Segment Open
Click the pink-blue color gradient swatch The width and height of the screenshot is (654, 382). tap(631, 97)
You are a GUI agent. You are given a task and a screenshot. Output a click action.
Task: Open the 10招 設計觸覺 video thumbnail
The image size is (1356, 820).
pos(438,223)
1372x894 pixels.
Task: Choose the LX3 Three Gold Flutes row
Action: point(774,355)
Segment Closed
Segment Open
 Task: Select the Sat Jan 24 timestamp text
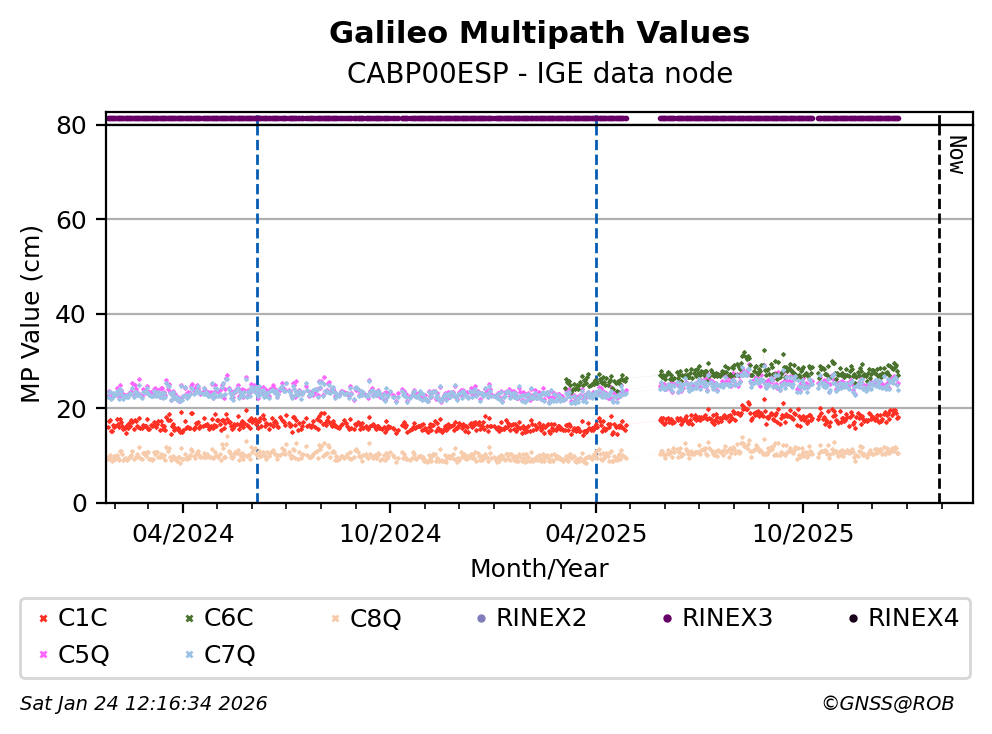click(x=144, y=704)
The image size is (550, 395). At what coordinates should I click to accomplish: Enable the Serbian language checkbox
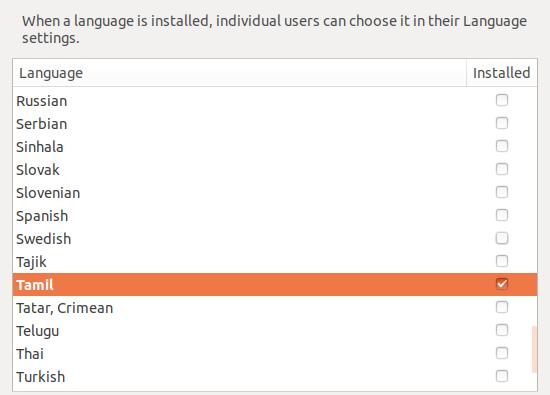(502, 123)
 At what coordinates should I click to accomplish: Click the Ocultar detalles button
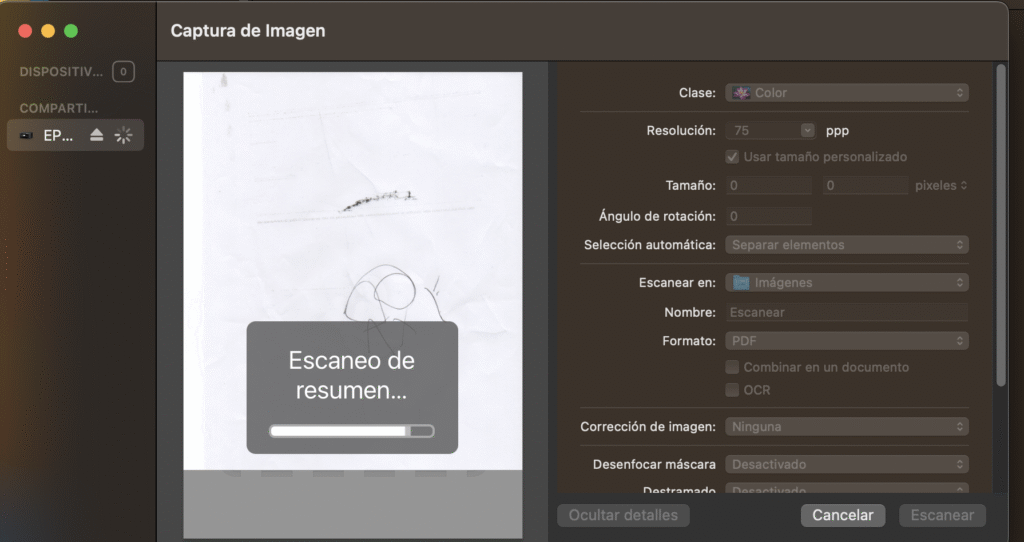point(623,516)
Segment Closed
How to complete this task
Copy every line from the data that includes the string "screenshot".

Result of the exercise
Click the pink-blue color gradient swatch The width and height of the screenshot is (654, 382). tap(631, 97)
You are a GUI agent. You are given a task and a screenshot. Output a click action.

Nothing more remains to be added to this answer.